··· TASK MATERIAL ···

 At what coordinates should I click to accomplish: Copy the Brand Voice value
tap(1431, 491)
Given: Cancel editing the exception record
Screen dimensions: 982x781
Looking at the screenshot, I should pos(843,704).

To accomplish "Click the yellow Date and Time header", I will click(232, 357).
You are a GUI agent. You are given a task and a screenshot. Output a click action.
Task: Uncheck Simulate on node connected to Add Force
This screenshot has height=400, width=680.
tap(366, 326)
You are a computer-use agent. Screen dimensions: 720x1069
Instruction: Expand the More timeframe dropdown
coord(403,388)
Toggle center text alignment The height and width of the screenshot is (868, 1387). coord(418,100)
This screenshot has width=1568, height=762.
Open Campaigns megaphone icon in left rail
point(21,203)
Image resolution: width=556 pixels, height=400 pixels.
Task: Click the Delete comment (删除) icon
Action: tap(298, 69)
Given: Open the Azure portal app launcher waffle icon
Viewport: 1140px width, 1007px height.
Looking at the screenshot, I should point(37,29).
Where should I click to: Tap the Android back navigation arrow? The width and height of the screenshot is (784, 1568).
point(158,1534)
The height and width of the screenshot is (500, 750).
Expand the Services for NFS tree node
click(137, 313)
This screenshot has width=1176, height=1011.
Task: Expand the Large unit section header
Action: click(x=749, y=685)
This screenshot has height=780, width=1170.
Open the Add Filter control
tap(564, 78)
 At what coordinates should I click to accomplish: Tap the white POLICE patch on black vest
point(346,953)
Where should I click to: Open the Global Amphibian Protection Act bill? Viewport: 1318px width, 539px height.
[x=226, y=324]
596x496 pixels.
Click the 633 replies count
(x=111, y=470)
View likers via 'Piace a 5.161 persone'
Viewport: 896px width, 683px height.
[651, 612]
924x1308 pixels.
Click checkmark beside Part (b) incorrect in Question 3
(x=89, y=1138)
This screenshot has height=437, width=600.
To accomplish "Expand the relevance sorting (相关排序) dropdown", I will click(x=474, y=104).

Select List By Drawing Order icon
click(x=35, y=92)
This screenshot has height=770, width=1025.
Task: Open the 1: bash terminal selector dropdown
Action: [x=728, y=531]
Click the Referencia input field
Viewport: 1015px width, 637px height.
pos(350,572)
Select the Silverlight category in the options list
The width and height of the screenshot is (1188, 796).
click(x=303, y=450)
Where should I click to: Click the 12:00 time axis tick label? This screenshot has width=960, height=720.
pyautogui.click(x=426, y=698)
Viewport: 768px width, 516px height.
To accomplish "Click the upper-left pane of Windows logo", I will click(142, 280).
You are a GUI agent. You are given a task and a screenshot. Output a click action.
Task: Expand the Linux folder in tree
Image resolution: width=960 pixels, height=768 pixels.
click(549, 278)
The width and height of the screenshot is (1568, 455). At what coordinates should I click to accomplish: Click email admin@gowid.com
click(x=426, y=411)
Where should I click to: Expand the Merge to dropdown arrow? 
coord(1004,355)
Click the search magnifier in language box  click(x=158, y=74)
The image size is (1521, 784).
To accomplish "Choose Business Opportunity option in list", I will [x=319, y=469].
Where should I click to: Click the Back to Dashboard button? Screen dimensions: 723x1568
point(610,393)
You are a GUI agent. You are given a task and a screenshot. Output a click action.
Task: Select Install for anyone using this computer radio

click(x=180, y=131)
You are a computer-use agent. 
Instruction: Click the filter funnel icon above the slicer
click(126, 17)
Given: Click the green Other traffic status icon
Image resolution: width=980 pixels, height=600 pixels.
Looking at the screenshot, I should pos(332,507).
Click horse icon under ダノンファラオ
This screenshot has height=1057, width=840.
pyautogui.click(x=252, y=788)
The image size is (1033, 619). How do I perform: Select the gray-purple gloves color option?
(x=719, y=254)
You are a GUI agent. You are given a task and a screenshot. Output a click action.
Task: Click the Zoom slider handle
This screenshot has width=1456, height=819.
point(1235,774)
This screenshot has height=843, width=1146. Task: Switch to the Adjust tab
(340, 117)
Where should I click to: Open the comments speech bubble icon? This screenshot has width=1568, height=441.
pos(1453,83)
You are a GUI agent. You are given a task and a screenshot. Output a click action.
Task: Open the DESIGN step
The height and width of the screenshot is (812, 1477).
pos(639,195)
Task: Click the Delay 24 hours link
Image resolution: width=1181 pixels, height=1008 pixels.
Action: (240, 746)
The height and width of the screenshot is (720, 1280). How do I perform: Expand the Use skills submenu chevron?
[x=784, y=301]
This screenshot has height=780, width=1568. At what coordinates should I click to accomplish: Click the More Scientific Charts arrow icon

···

### EXERCISE OBJECTIVE
Return the full listing above verbatim, every line from first to last, with nothing altered.

### ANSWER
 At what coordinates should I click to accomplish: Copy the Brand Voice value
tap(1431, 491)
Given: Cancel editing the exception record
Screen dimensions: 982x781
Looking at the screenshot, I should pos(843,704).

To accomplish "Click the yellow Date and Time header", I will click(232, 357).
You are a GUI agent. You are given a task and a screenshot. Output a click action.
Task: Uncheck Simulate on node connected to Add Force
This screenshot has height=400, width=680.
tap(366, 326)
You are a computer-use agent. Screen dimensions: 720x1069
Instruction: Expand the More timeframe dropdown
coord(403,388)
Toggle center text alignment The height and width of the screenshot is (868, 1387). coord(418,100)
This screenshot has width=1568, height=762.
Open Campaigns megaphone icon in left rail
point(21,203)
Image resolution: width=556 pixels, height=400 pixels.
Task: Click the Delete comment (删除) icon
Action: tap(298, 69)
Given: Open the Azure portal app launcher waffle icon
Viewport: 1140px width, 1007px height.
Looking at the screenshot, I should point(37,29).
Where should I click to: Tap the Android back navigation arrow? The width and height of the screenshot is (784, 1568).
point(158,1534)
The height and width of the screenshot is (500, 750).
Expand the Services for NFS tree node
click(137, 313)
This screenshot has width=1176, height=1011.
Task: Expand the Large unit section header
Action: click(x=749, y=685)
This screenshot has height=780, width=1170.
Open the Add Filter control
tap(564, 78)
 At what coordinates should I click to accomplish: Tap the white POLICE patch on black vest
point(346,953)
Where should I click to: Open the Global Amphibian Protection Act bill? Viewport: 1318px width, 539px height.
[x=226, y=324]
596x496 pixels.
Click the 633 replies count
(x=111, y=470)
View likers via 'Piace a 5.161 persone'
Viewport: 896px width, 683px height.
[651, 612]
924x1308 pixels.
Click checkmark beside Part (b) incorrect in Question 3
(x=89, y=1138)
This screenshot has height=437, width=600.
To accomplish "Expand the relevance sorting (相关排序) dropdown", I will click(x=474, y=104).

Select List By Drawing Order icon
click(x=35, y=92)
This screenshot has height=770, width=1025.
Task: Open the 1: bash terminal selector dropdown
Action: [x=728, y=531]
Click the Referencia input field
Viewport: 1015px width, 637px height.
pos(350,572)
Select the Silverlight category in the options list
The width and height of the screenshot is (1188, 796).
click(x=303, y=450)
Where should I click to: Click the 12:00 time axis tick label? This screenshot has width=960, height=720.
pyautogui.click(x=426, y=698)
Viewport: 768px width, 516px height.
To accomplish "Click the upper-left pane of Windows logo", I will click(142, 280).
You are a GUI agent. You are given a task and a screenshot. Output a click action.
Task: Expand the Linux folder in tree
Image resolution: width=960 pixels, height=768 pixels.
click(549, 278)
The width and height of the screenshot is (1568, 455). At what coordinates should I click to accomplish: Click email admin@gowid.com
click(x=426, y=411)
Where should I click to: Expand the Merge to dropdown arrow? 
coord(1004,355)
Click the search magnifier in language box  click(x=158, y=74)
The image size is (1521, 784).
To accomplish "Choose Business Opportunity option in list", I will [x=319, y=469].
Where should I click to: Click the Back to Dashboard button? Screen dimensions: 723x1568
point(610,393)
You are a GUI agent. You are given a task and a screenshot. Output a click action.
Task: Select Install for anyone using this computer radio

click(x=180, y=131)
You are a computer-use agent. 
Instruction: Click the filter funnel icon above the slicer
click(126, 17)
Given: Click the green Other traffic status icon
Image resolution: width=980 pixels, height=600 pixels.
Looking at the screenshot, I should pos(332,507).
Click horse icon under ダノンファラオ
This screenshot has height=1057, width=840.
pyautogui.click(x=252, y=788)
The image size is (1033, 619). How do I perform: Select the gray-purple gloves color option?
(x=719, y=254)
You are a GUI agent. You are given a task and a screenshot. Output a click action.
Task: Click the Zoom slider handle
This screenshot has width=1456, height=819.
point(1235,774)
This screenshot has height=843, width=1146. Task: Switch to the Adjust tab
(340, 117)
Where should I click to: Open the comments speech bubble icon? This screenshot has width=1568, height=441.
pos(1453,83)
You are a GUI agent. You are given a task and a screenshot. Output a click action.
Task: Open the DESIGN step
The height and width of the screenshot is (812, 1477).
pos(639,195)
Task: Click the Delay 24 hours link
Image resolution: width=1181 pixels, height=1008 pixels.
Action: (240, 746)
The height and width of the screenshot is (720, 1280). How do I perform: Expand the Use skills submenu chevron?
[x=784, y=301]
This screenshot has height=780, width=1568. At what coordinates should I click to accomplish: Click the More Scientific Charts arrow icon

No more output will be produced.